But in the eighth month a severe disease attacked Caius who had changed the manner of his living which was a little while before, while Tiberius was alive, very simple and on that account more wholesome than one of great sumptuousness and luxury; for he began to indulge in abundance of strong wine and eating of rich dishes, and in the abundant license of insatiable desires and great insolence, and in the unseasonable use of hot baths, and emetics, and then again in wine-bibbing and drunkenness, and returning gluttony, and in lust after boys and women, and in everything else which tends to destroy both soul and body, and all the bonds which unite and strengthen the two; for the rewards of temperance are health and strength, and the wages of intemperance are weakness and disease which bring a man near to death.
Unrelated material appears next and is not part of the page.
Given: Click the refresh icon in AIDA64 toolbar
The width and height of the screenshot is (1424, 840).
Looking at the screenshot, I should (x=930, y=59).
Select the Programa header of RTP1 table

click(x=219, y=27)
Accordingly, when the news was spread abroad that he was sick while the weather was still suitable for navigation (for it was the beginning of the autumn, which is the last season during which nautical men can safely take voyages, and during which in consequence they all return from the foreign marts in every quarter to their own native ports and harbours of refuge, especially all who exercise a prudent care not to be compelled to pass the winter in a foreign country); they, forsaking their former life of delicateness and luxury, now wore mournful faces, and every house and every city became full of depression and melancholy, their grief being now equal to and counterbalancing the joy which they experienced a short time before.

For every portion of the habitable world was diseased in his sickness, feeling affected with a more terrible disease [*](The golden age was said to have existed during the reign of Saturn upon earth. So Tibullus says— Quam bene vivebant Saturno rege, priusquam Tellus in longas est patefacta vias. And Virgil— Aureus hand vitam in terris Saturnus agebat. )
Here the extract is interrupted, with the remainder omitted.